Tugusatu.com, MALANG–Mahasiswa Program Studi Teknik Informatika Universitas Muhammadiyah Malang (UMM) lewat proyek bertajuk Vision Medichine berhasil mengembangkan kacamata pintar (smart glasses) berbasis machine learning yang ditujukan untuk membantu penyandang tunanetra dalam mendeteksi jenis obat secara otomatis dan berhasil mendapat pendanaan dari Kemdiktisaintek RI dalam pengembangannya.
Didesain secara khusus dengan pendekatan generative AI dan teknologi voice assistant, Vision Medichine dirancang untuk memberikan informasi obat melalui keluaran suara secara real-time. Inovasi ini berangkat dari keprihatinan sang penggagas atas banyaknya penyandang tunanetra yang mengalami kesulitan dalam mengidentifikasi obat yang mereka konsumsi. Terlebih ketika berada dalam kondisi mendesak.
Tim yang terdiri atas Al Fitra Nur Ramadhani (Informatika), Muhammad Hanif (Informatika), Dwi Sukmawati (Farmasi), Zaki Hanif Izzet (Teknik Elektro) dan Riko Dwi Firmansyah (Teknik Elektro) ini memang memiliki optimisme dan semangat tinggi untuk menciptakan produk kebanggaan ini. Proyek ini bermula dari proses mereka ikut seleksi Program Kreativitas Mahasiswa (PKM) yang digelar di tingkat universitas.

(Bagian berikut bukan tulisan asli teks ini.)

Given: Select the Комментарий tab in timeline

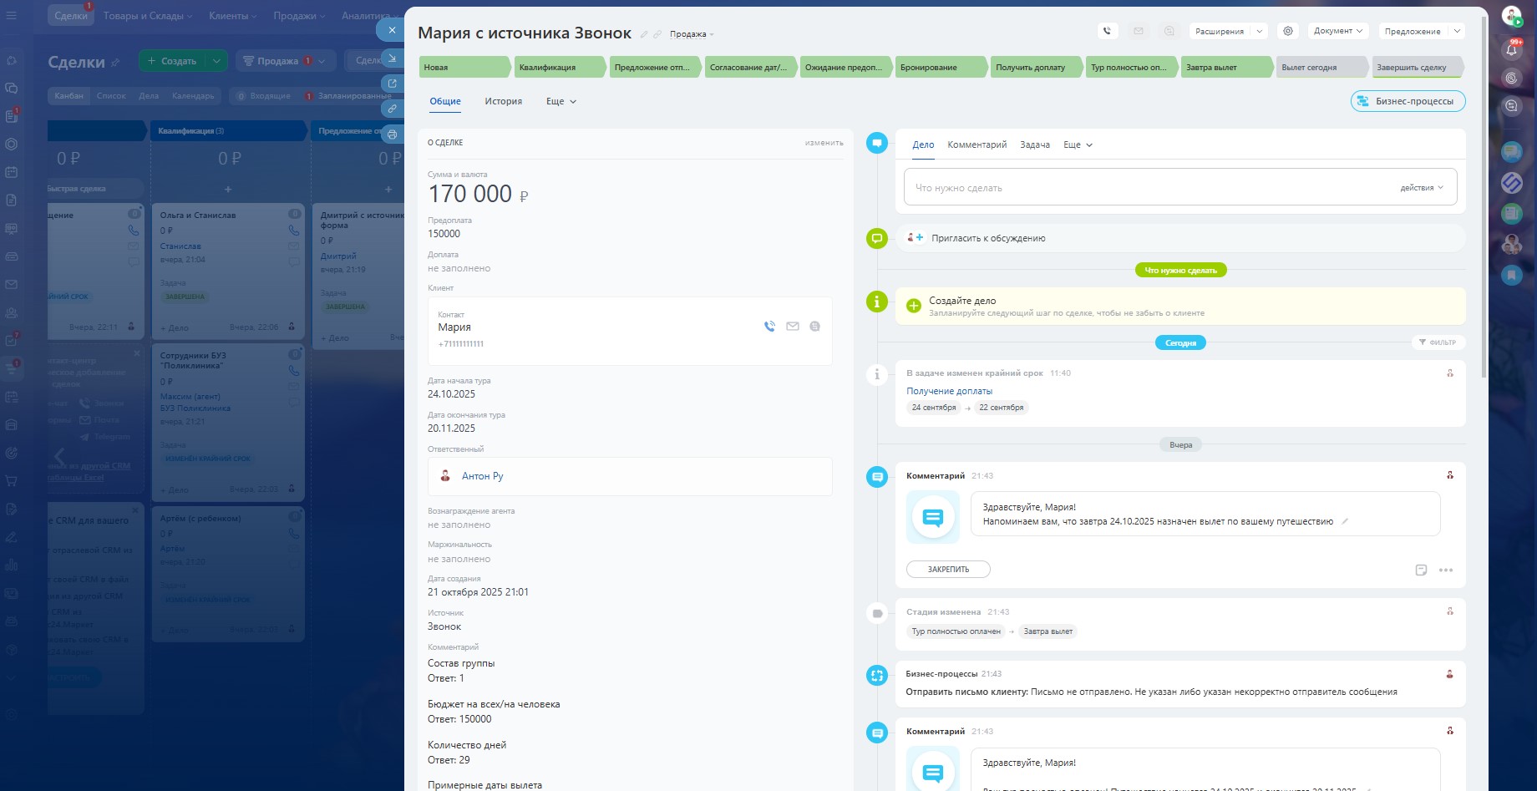Looking at the screenshot, I should point(976,145).
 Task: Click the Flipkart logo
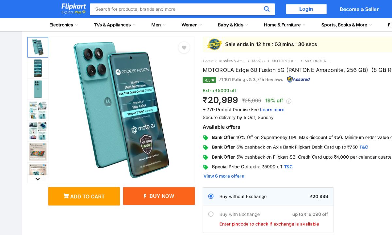[74, 9]
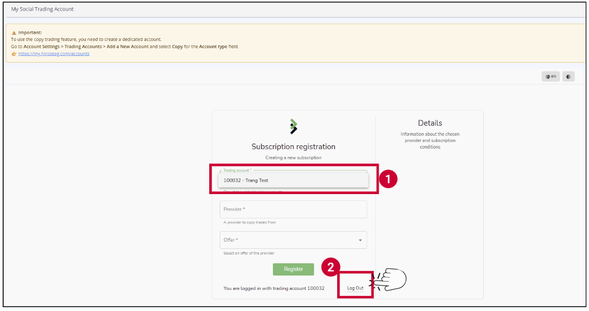Click the 'My Social Trading Account' title
Screen dimensions: 589x311
pyautogui.click(x=43, y=9)
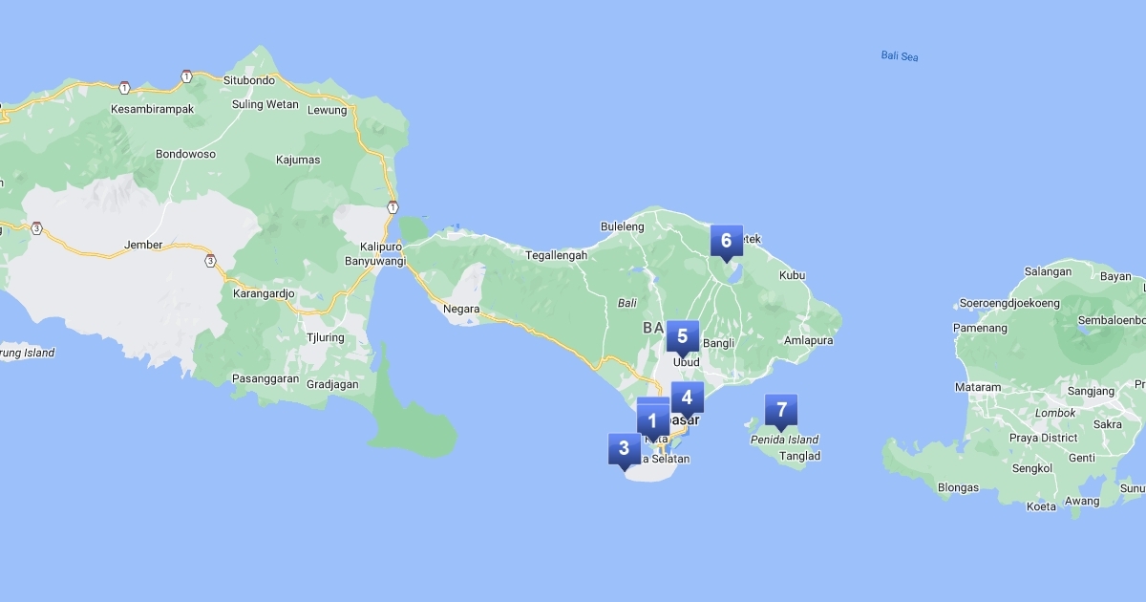Open marker 4 over Denpasar

tap(687, 398)
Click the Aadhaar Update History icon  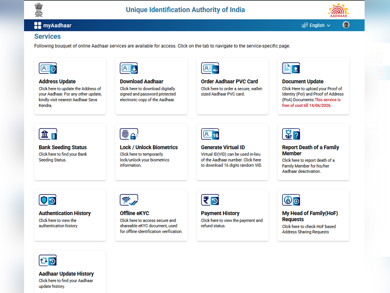(x=48, y=260)
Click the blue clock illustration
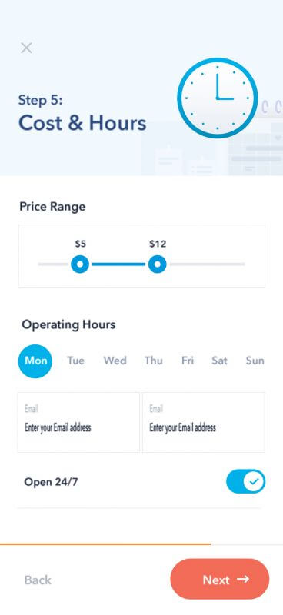 point(218,98)
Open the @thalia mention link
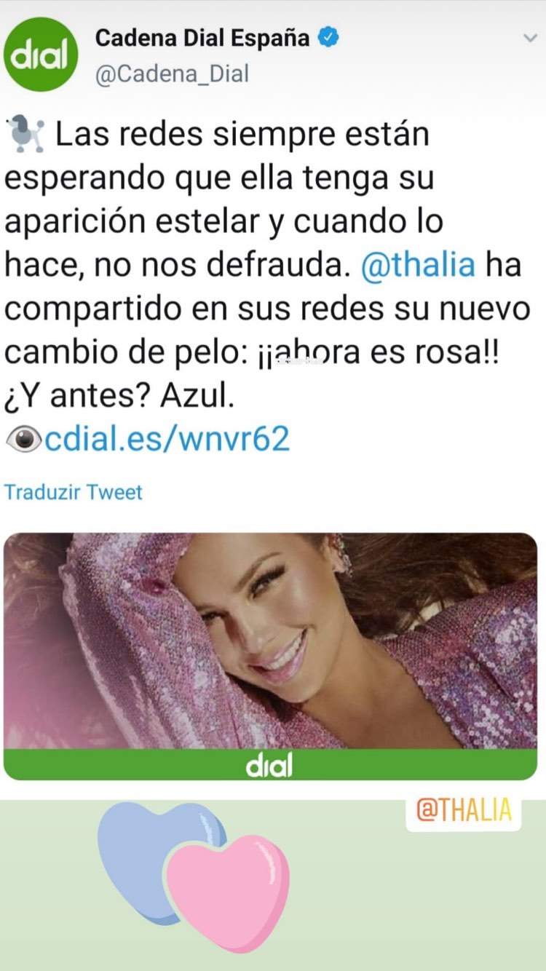The image size is (546, 971). (418, 265)
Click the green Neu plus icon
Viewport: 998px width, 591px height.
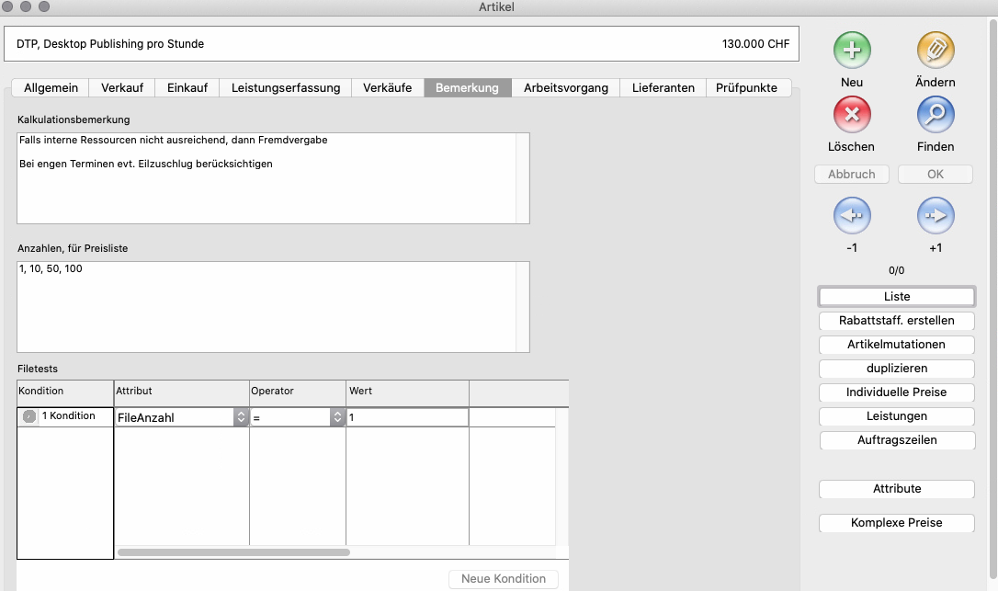click(x=852, y=50)
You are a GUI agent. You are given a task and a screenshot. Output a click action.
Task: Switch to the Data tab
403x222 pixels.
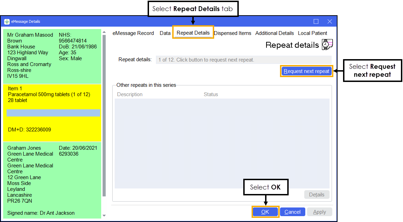[x=165, y=33]

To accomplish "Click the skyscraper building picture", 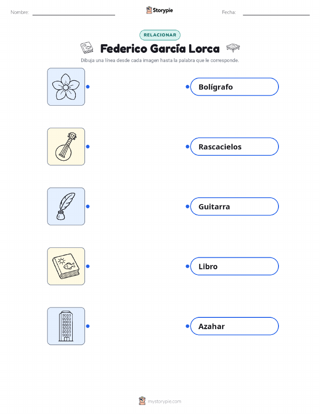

“Awalnya saya dari prodi Informatika, waktu itu memang lagi gencar-gencarnya untuk ikut seleksi PKM dan Alhamdulillah kami yang lolos dan terpilih,” kenang Fitra, Kamis (7/8/2025).
Menurutnya, masih banyak berita dan informasi tentang tunanetra yang mengalami kesusahan untuk deteksi obat. Padahal aspek kesehatan merupakan hal yang penting bagi manusia. Dari situ, ia dan tim memutuskan untuk mengambil topik kesehatan ini.
Penciptaan Vision Medichine ini terinspirasi dari perangkat virtuality yang selama ini digunakan oleh kalangan disabilitas. Dengan teknologi pemindai (scan) yang terintegrasi, pengguna cukup mengarahkan kacamata ke obat yang akan dikonsumsi, lalu perangkat secara otomatis akan membacakan nama dan informasi dasar mengenai obat tersebut.
Vision Medichine juga dilengkapi dengan fitur voice assistant yang memungkinkan pengguna bertanya langsung kepada perangkat. “Alat ini didukung dengan voice assistant, jadi penggunanya atau tunanetranya ini bisa tanya-tanya juga terkait data setempat,” lanjut Fitra.
Kelebihan lainnya adalah bentuk alat yang ergonomis dan efisien sehingga memudahkan tunanetra dalam penggunaannya sehari-hari tanpa perlu pelatihan teknis yang rumit sehingga dapat membantu penyandang Tunanetra dalam segi kemandirian.
Hingga saat ini, proyek Vision Medichine sudah menunjukkan progres signifikan. “Alhamdulillah kemarin kita juga sudah sempat progres, mungkin kalau dihitung dengan persentase, mesin ini sudah mencapai 30-40 persen. Masih banyak yang harus dilakukan, tapi semua lancar dan aman. Apalagi komponen-komponen yang dibutuhkan sudah datang serta bimbingan dari dosen seperti Pak Galih Wasis Wicaksono yang sangat membantu,” ujarnya.
Meski begitu, kata dioa, pengembangan alat ini tidak luput dari tantangan teknis. Beberapa komponen seperti kamera sempat tidak berfungsi dengan baik saat uji coba di lapangan.
“Ada beberapa komponen yang kita beli namun tidak berfungsi seperti yang kami harapkan, misalkan kamera ketika kami uji coba di lapangan hasilnya beda dan tidak berfungsi,” jelasnya.
Dengan semangat kolaboratif dan dukungan dari berbagai pihak, tim pengembang Vision Medichine berharap bisa melanjutkan proyek ini hingga ke ajang Pekan Ilmiah Mahasiswa Nasional (PIMNAS). Inovasi ini menjadi bukti nyata komitmen UMM dalam mencetak mahasiswa yang tidak hanya unggul dalam akademik, tetapi juga peduli terhadap persoalan sosial dan mampu menciptakan solusi teknologi yang inklusif dan aplikatif.